Please quote the data word for word, everything from the line containing "The image size is (1048, 907)." down to the line containing "(x=770, y=180)", both lines included. Leave the pictures out.

**Provided records**
------------
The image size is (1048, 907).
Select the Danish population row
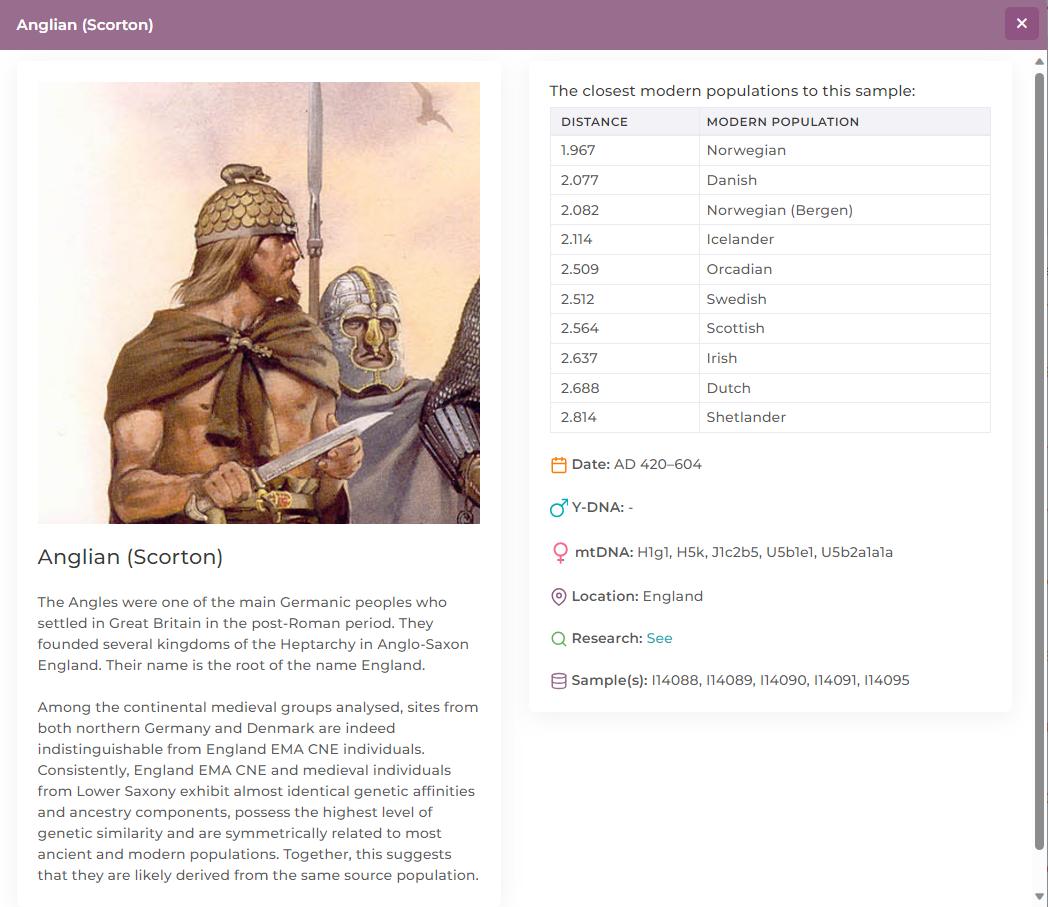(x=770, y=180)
------------
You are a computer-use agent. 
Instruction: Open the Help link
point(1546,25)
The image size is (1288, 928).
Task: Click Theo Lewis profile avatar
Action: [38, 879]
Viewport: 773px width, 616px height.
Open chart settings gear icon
------------
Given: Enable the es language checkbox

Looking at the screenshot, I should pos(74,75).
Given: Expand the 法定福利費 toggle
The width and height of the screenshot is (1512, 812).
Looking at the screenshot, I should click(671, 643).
------------
**The output**
The image size is (1048, 907).
Select the Danish population row
(x=770, y=180)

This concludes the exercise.